Do not give my rights to a federal government which is too far removed from me to consider what I need. For further clarification, see the 10th Amendment to the Constitution. The one that says "all powers not granted specifically to the federal government shall be remanded to the state governments." Where the powers of the federal government are specific and enumerated, the powers of the state governments are infinite and expansive. The time has come to relinquish such power back to the states which is, of right, their to begin with.

Saturday, June 25, 2005

 

On Sarcasm

Humor happens in a whole lot of different ways. But the most important thing to realize about humor is that it occurs entirely through interpretation. That is to say, what is funny to me may well not be funny to you. This can be a tiresome problem, especially for people who think they are vastly hilarious but fail to make their humor apparent or able to be appreciated by the people to whom they speak. The reason I bring this up is because of some experiences I have had with my own use of sarcasm. Sarcasm is my vessel through which my humor flows; the irony of situation or context can be a powerful well from which invaluable humor can be drawn, and yet, this humor can often be misunderstood and misinterpreted as insult or disrespect. Sarcasm, however, is most effective when its presentation is of utmost seriousness; this causes a rift between the jokster and the 'victim' of the joke, a chasm of misunderstanding which, if resolved through the punchline, can be a powerful source of humor but, if left unresolved, can drive a wedge through the channel of communication between the two people. Without that invaluable sense of communicated understanding, no humor is possible; all jokes, sarcastic or otherwise, require some level of intelligence, some level of understanding of previous situations or stereotypes in order to be appreciated. Consider, for instance, a joke that begins "A priest and a Rabbi walk into a bar. . . ." Such a joke requires an understanding of the differences, stereotypical and factual, between Priests and Rabbis which must be assumed on all parties privy to the joke. Other examples of this are readily available to be sure, but are unnecessary to illustrate the point.
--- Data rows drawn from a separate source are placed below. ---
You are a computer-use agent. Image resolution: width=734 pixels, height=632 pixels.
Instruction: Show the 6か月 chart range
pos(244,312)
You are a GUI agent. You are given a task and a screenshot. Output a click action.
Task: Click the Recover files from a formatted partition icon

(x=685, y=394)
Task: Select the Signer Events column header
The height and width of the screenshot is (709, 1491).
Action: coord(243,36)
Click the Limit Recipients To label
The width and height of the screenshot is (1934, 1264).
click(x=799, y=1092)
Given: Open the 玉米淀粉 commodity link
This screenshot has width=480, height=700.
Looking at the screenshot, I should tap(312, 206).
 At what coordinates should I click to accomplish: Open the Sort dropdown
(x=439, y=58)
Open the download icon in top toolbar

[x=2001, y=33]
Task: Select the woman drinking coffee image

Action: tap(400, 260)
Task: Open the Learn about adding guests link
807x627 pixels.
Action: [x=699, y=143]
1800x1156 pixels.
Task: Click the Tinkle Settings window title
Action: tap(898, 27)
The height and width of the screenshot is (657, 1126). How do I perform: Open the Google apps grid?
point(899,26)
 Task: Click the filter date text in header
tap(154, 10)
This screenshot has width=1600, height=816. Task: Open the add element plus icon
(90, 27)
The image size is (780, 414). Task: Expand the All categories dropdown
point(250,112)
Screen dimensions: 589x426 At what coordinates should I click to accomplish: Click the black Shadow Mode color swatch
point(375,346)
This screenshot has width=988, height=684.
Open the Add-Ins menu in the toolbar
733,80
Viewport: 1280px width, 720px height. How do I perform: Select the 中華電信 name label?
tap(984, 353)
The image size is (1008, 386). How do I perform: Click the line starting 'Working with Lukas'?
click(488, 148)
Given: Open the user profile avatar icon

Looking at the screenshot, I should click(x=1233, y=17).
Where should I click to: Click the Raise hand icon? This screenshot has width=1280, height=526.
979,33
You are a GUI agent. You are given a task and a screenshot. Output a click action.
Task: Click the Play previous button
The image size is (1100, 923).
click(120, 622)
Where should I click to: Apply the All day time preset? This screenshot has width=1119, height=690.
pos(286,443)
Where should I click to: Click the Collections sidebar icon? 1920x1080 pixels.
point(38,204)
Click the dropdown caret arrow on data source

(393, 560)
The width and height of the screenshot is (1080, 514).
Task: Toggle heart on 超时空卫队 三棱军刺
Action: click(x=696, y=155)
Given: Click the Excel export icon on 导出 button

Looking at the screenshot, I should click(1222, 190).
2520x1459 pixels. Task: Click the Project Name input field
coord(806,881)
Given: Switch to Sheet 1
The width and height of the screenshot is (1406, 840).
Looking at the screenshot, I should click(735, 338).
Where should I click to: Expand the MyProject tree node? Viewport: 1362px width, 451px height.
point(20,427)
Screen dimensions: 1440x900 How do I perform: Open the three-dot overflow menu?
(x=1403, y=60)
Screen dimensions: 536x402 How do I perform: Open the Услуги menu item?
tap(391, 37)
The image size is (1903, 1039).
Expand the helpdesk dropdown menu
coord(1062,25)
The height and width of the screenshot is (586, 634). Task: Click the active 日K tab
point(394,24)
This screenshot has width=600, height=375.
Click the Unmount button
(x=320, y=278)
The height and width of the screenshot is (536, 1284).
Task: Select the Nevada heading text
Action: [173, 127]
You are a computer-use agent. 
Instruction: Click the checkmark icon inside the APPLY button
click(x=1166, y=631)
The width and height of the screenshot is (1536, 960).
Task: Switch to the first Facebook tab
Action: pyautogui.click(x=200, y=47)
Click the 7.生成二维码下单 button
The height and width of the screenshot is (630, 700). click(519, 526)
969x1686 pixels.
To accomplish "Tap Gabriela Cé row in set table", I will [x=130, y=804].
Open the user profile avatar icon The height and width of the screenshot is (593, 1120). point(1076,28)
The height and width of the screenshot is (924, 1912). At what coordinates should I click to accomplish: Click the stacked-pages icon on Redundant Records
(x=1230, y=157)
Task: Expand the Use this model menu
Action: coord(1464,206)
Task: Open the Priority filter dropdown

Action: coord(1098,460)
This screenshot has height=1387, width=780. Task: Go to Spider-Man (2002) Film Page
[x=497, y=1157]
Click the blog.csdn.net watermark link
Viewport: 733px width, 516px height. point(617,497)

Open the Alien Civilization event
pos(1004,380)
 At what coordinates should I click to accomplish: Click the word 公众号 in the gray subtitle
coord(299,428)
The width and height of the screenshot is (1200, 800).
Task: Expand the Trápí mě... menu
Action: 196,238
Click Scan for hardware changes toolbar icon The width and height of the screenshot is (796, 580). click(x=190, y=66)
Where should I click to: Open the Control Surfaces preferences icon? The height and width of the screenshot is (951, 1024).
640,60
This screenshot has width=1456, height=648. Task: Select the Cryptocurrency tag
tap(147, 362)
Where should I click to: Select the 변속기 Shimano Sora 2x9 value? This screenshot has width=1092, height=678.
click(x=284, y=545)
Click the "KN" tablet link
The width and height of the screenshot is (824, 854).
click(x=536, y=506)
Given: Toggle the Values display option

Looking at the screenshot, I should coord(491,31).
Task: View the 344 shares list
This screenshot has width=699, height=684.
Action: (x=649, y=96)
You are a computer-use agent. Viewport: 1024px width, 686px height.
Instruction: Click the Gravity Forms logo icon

So why do I write on this topic this evening? Because I feel ultimately that a lack of understanding of the English language possessed by most of the people with whom I come in contact, augmented by a lack of understanding of history and culture, contribute to an ever-growing divide between myself and the people I meet. Intelligent humor has fallen by the wayside, overcome by the slapstick inanity of sexual innuendo and farcical humor. In reality, certainly, these jokes can be overwhelmingly entertaining and certainly have a place in close-knit groups; but on the whole, such jokes commonly replace the more intelligent humor of past generations. So many jokes in the present are based entirely in the present; there is no contextual irony to speak of in many jokes told today. Humor tends to be in-your-face obvious, so as to require the least amount of thought possible in effort to understand and appreciate it. And while such 'obvious humor' certainly can be appreciated in its own right, it is important to maintain the high level of intellect necessary for success in a cutthroat world such as our own. Education can only take us so far; truth be told, intellect cannot be developed but rather must be refined. Intellectual refinement knows know greater advantage than the witty, satirical joke which requires knowledge, interest, and understanding to open a clear channel of communication; to understand and employ sarcasm is to fully grasp irony, and to fully grasp irony is to be truly humorous. Thus, intellectual humor leads to more fully refined understanding of culture and history as well as a more advanced appreciation for life in general.

Here's to sarcasm, the bedrock of societal growth!

Friday, June 24, 2005

 

A Blog for the mastah

Welcome, everyone, to my blog. Livejournal was a craptastic way of telling all of you about how silly my life and emotions are, but here, hopefully, I can share with you what REALLY goes on inside my brain. I welcome this forum for discussion on the political, apolitical, opinionated and accepting, and whatever other randomness comes across the brain waves as I think about life on this Earth. Happy reading!